Many of my right wing acquaintances had advised me to read it as an expose of how horrible the Stalin administration supposedly was. I resisted wasting my time on it, because, as these people admitted, it was not a scholarly work about objective statistics, merely one person's anecdotal evidence, which is notoriously unreliable. Still, curiosity finally got the better of me, and I decided to have a look while I was at the library.
The author waxed poetic about the horror of arrests by the GPU and even anticipation of arrest, but his actual descriptions of the arrests seemed quite mild to me. Certainly none of the arrests he described was as violent as my own, or even as harsh as most American arrests. He wrote of GPU officers knocking on the door in the middle of the night (rather than knocking down the door in the middle of the night as is done by American police). He wrote of GPU officers making arrests with their pistols in their holsters (not drawn and pointed at the person arrested, as is often done in the USA). He wrote of persons being arrested being urged by the GPU officers to hurry when packing their suitcases to leave. It's unheard of for American police to allow anyone arrested to pack a suitcase before going to jail or allow them to take any personal property into jail with them, even their street clothes. If he wanted to make GPU officers sound like mean people, he didn't succeed.
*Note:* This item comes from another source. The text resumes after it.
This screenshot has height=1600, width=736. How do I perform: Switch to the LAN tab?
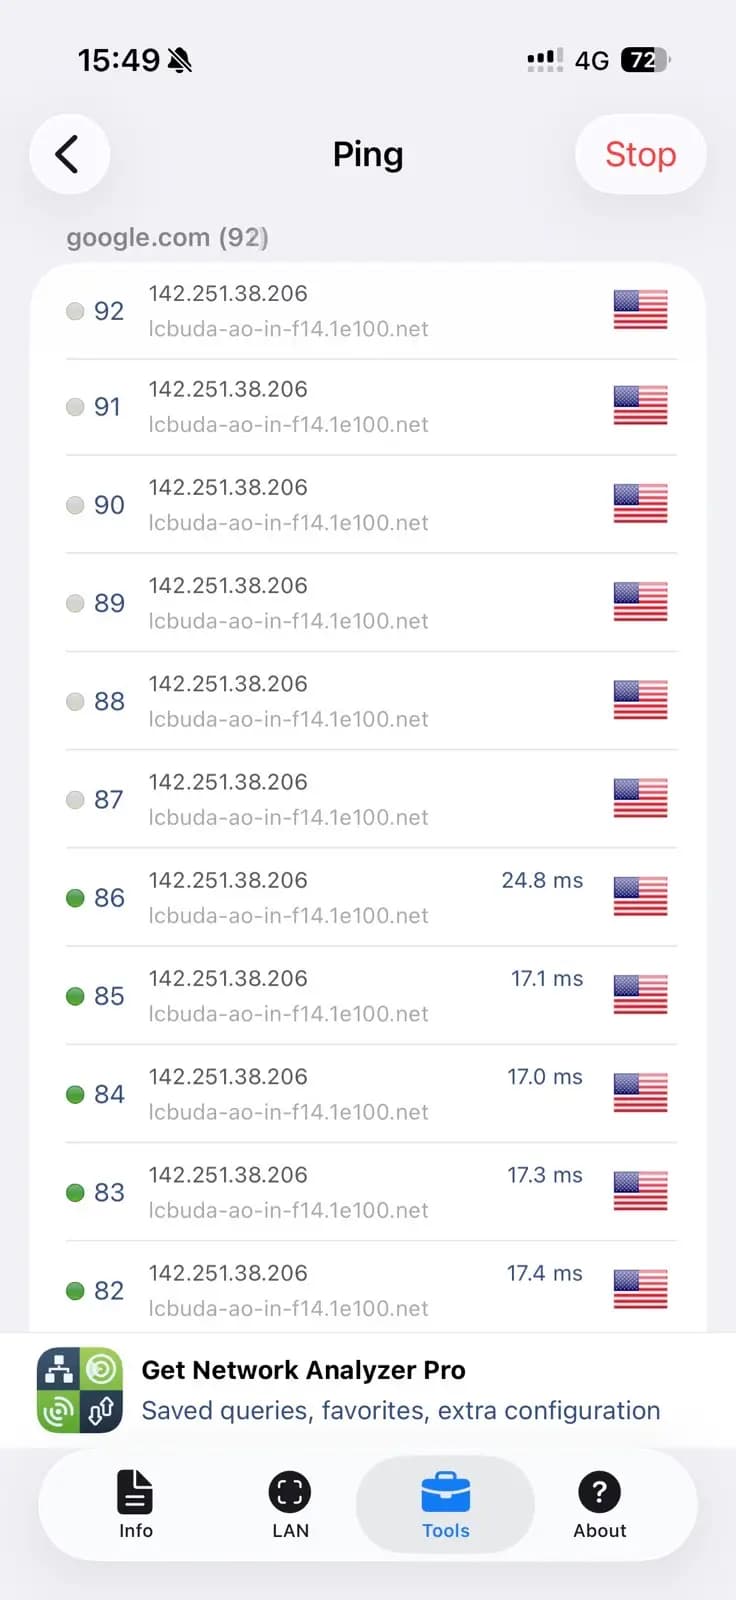pyautogui.click(x=290, y=1504)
They seem to have been much nicer than American police officers. He even talks of prisoners accompanying the GPU without handcuffs, something also unheard of in an American arrest.
He does express wonder that no one organized any violent resistance, using such improvised weapons as shovels, pokers, and bottles against GPU agents at night and compares the Soviet population to sheep willingly led to slaugher. Of course one obvious explanation that never seems to occur to him is that maybe it was because most of the Soviet people trusted and supported the GPU. Of course that possibility is heresy to the Cold Warriors promoting the book.
Solzhenitsyn, a Red Army captain fighting in east Prussia, was arrested by SMERSH in February 1945. He is a bit cagey about the reason for his arrest, referring only to a correspondence with another soldier on the Ukrainian front.
Perhaps he gets into it more later in the book, but it seems suspicious to me that he was reluctant to talk about the charges against him. He did describe his first three cellmates, whom he described as "honest soldiers." Two of them frankly admitted that they were arrested while breaking into a bathhouse and trying to rape two German women. The third frankly admitted he was a German spy. Well if Solzhenitsyn wants to convince people that most of the people interned in the Gulags were innocent, he's not off to a good start.
It is ironic that many of the same right wing elements who promote this author also make exaggerated claims about the number of German women who were raped by Russian soldiers. Well, if they believe Solzhenitsyn, at least two of them were punished for it. Solzhenitsyn defends the rapists, by claiming that rape of German women was tolerated but that those two soldiers made the mistake of going after a woman who was the concubine of a senior Soviet officer. Even if such an improbable claim were true, it would not make those two soldiers "innocent."
Solzhenitsyn's open sympathy with admitted spies and rapists makes him incredible and morally bankrupt in the eyes of reasonable people. At that point it was clear to me that there was no point wasting time by reading further. I'm surprised any thinking person takes him or his books seriously.